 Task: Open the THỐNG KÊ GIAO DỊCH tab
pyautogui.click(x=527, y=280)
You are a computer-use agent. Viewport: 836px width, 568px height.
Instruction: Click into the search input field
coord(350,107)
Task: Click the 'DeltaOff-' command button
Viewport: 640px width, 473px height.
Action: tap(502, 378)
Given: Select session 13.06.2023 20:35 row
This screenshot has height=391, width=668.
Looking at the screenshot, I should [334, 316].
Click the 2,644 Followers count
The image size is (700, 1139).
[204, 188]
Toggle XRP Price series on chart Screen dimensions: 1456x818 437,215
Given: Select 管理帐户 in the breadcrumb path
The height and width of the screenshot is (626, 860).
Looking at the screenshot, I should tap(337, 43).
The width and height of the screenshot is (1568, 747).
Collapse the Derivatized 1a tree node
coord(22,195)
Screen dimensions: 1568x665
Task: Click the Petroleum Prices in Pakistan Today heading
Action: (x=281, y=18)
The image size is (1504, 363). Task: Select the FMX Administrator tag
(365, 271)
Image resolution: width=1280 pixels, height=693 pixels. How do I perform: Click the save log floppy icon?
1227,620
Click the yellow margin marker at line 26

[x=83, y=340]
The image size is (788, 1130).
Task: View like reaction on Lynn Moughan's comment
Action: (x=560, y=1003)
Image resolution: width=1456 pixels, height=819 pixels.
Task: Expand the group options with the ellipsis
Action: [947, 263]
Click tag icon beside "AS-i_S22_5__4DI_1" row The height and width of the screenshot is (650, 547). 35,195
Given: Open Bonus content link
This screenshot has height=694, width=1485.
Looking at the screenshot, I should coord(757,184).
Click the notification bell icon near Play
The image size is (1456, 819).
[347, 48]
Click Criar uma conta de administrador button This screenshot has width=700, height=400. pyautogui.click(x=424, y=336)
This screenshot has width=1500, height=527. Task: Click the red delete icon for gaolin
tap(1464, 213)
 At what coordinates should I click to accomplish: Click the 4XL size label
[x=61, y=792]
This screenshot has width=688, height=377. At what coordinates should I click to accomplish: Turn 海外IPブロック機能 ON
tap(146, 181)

DIRECTION: Which lines of the data contain the string "This", with case counting? Pull out each of those lines in full.

TASK OUTPUT:
This screenshot has height=391, width=668.
This screenshot has height=694, width=1485.
Click Criar uma conta de administrador button This screenshot has width=700, height=400. pyautogui.click(x=424, y=336)
This screenshot has width=1500, height=527. Task: Click the red delete icon for gaolin
This screenshot has width=688, height=377. At what coordinates should I click to accomplish: Turn 海外IPブロック機能 ON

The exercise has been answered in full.